Since CMs containing ECPs are electro-mechanically active, it is important to carefully design hydrogels that have enough tensile strength to support continuous contraction of the patch. One of the strategies to increase hydrogel’s mechanical strength is using interpenetrating network (IPN) hydrogels. In one such study, Zhang et al. [27] developed a hybrid hyaluronic acid-fibrin IPN hydrogel, which had a slower degradation rate than that of the hydrogel purely composed of fibrin. The enhanced fibroblast adhesion and migration was observed by Gsib et al. [28], who also used the mechanically-reinforced IPN hydrogels composed of fibrin, polyethylene oxide, and serum albumin.
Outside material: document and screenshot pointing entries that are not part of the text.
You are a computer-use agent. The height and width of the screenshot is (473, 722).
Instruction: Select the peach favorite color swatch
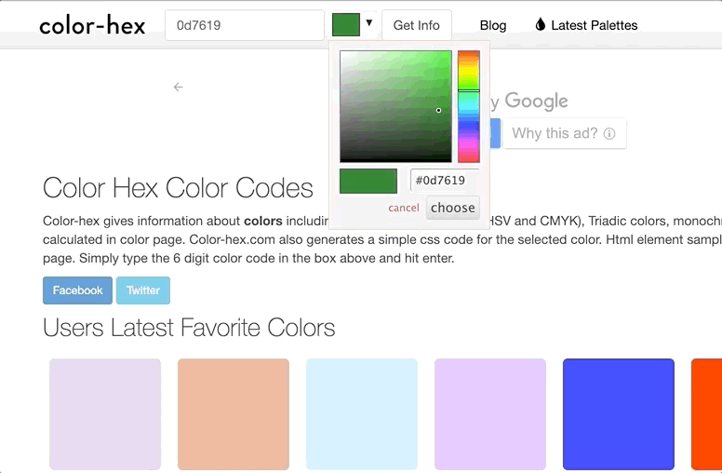[x=234, y=414]
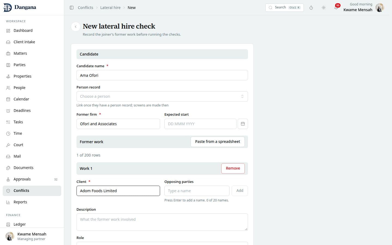392x245 pixels.
Task: Click the Search box in the header
Action: click(x=284, y=7)
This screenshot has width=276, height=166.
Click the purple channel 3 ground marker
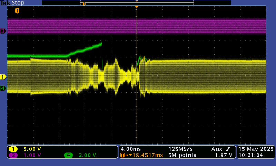pyautogui.click(x=3, y=31)
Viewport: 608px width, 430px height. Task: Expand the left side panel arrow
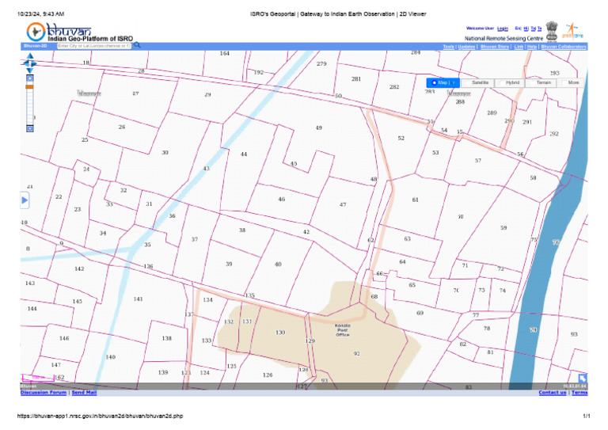(25, 201)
Electrical conductivity is another essential property that need to be possessed by the hydrogels to enhance the propagation of electrical signals as well as the synchronicity of beating between the engrafted CMs and the native myocardium. Incorporation of conductive inorganic particles into the hydrogel can make it electrically conductive. In one such study, gold nanoparticles (GNP) were incorporated into chitosan to develop a conductive hydrogel [29]. The electrical conductivity of this hydrogel can be controlled by regulating the amount of GNPs. This GNP containing chitosan scaffold supported the survival, proliferation and migration of BM-hMSCs, providing a promising platform to engineer electrically active cardiac tissues in vitro [29]. In another study, reduced graphene oxide (rGO) was incorporated in a gelatin methacryloyl (GelMA) hydrogel to make it electrically conductive. This rGO containing GelMA significantly improved contraction speed, viability and proliferation of cultured CMs compared to the pure GelMA hydrogel [30].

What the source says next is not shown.